I have been really sad for the past few days. I read a lot of these posts about "proving intelligence" and placement in schools and socialization and communication and... Sometimes I don't know whether to scream or cry. I go back and forth between anger and frustration and sadness. My emotions are NOT directed at anyone here on the group. We all have our own experiences which guide us and shape us. I am not judging anyone's decisions, as I know we all do what we think is in the best interest of our children. But to put it mildly, I'm pissed off at the system. Angry that we have to fight for our children to be included in something that is their God given right--to be part of society. Angry that at age 3, my son knows what segregation is. Angry that something that should be as easy as going to school isn't because some people don't think he's "good enough" because he has a disability.
So, instead of responding to all of the posts separately, I just thought I'd throw out a few articles/books that have convicted me over the past few years. Because as much as I hate to say it, I was one of those people who could be easily convinced that these "special" kids needed to be protected in a small little environment. After teaching in a self-contained special ed classroom, my views slowly started changing. After having my son, they started changing even more. And once more, now that he's in school, my views are changing still. It's a never ending process of growing and learning.
The first article is titled "Why Inclusion Begins in Kindergarten...Or Doesn't". It is written by Charlene Comstock-Galaghan. She changed my life a little over two years ago when she came to TX to lead a discussion on the documentary "Including Samuel". (A must see, by the way!) She's my inclusion guru, and I love her! You can get it by clicking on this link and choosing the article under "Education".
The next one is called "Outing the Prejudice: Making the Least Dangerous Assumption". You can find it here. Our kids have differences, not deficiencies, and shouldn't we assume that all things are possible instead of assuming that they couldn't possibly do something because a doctor or teacher or friend told us they couldn't? If we pushed all these assumptions to the side and got over OUR fears--not our kids' fears--what could we accomplish? I didn't want to put Wade in school this year because I know all too well what goes on behind closed doors in special ed. But I had to get over MY fears in order for him to blossom and show everyone what he is made of. I can't keep him at home until I "get him ready" for school or until he "gets over" some of his "issues" with noise or commotion or until he learns how to communicate "better". I have to give him every opportunity to succeed or not succeed without standing in his way. It's dignity of risk. There's dignity in him trying something and maybe not succeeding. At least he was given the opportunity to make the choice on his own. There's a good article "Weighing theBenefits, There IS Dignity in Risk" here under "Awareness".

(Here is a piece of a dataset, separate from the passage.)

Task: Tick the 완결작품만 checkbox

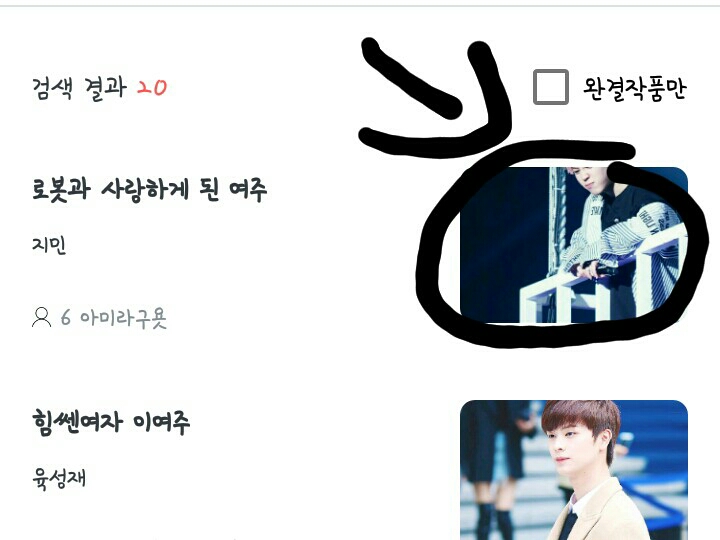Action: [x=551, y=87]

A dear friend who also has a child with a disability gave me a book to read, Out of My Mind by Susan Draper. It is a fictional book written for middle school aged children, so it is a very easy read. Although it is easy to read, it is still very powerful. It is about a girl with CP who is in a wheelchair and is non-verbal. It is written from her perspective. After reading the book, I truly do not look at Wade the same way. For me, communication is the most important thing. If Wade couldn't communicate with me, my world would crumble. Not to mention how trapped and frustrated he would be if I couldn't access his sweet soul. I knew that before reading this book, but the book challenged me to dig deeper and find out more.

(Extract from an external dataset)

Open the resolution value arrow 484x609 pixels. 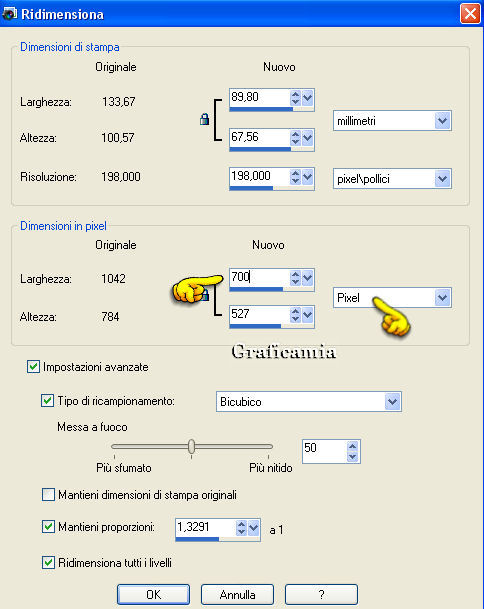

Anyway, those are my thoughts. And for the record, no where in IDEA Law does it say that we have to prove our children's intellect in order for them to be given the opportunity to have access to the same education as everyone else. (I realize that wasn't the intent of the post, but there seems to be a lot of misunderstanding of the law because of what school districts "get away with" telling parents.) They have the right to be in the same classroom as everyone else because they were born!
Thankfully, some of my anger has subsided this week. I don't think it's healthy to stay in a state of anger, but I do believe that anger can be beneficial when directed in a positive way. I hope you can gain some insight from the above articles and that they speak to you and convict you of some things as much as they did me. If anyone is interested in seeing "Including Samuel", I have a copy you can borrow. Or better yet, purchase your copy here. It's well worth the 25 bucks!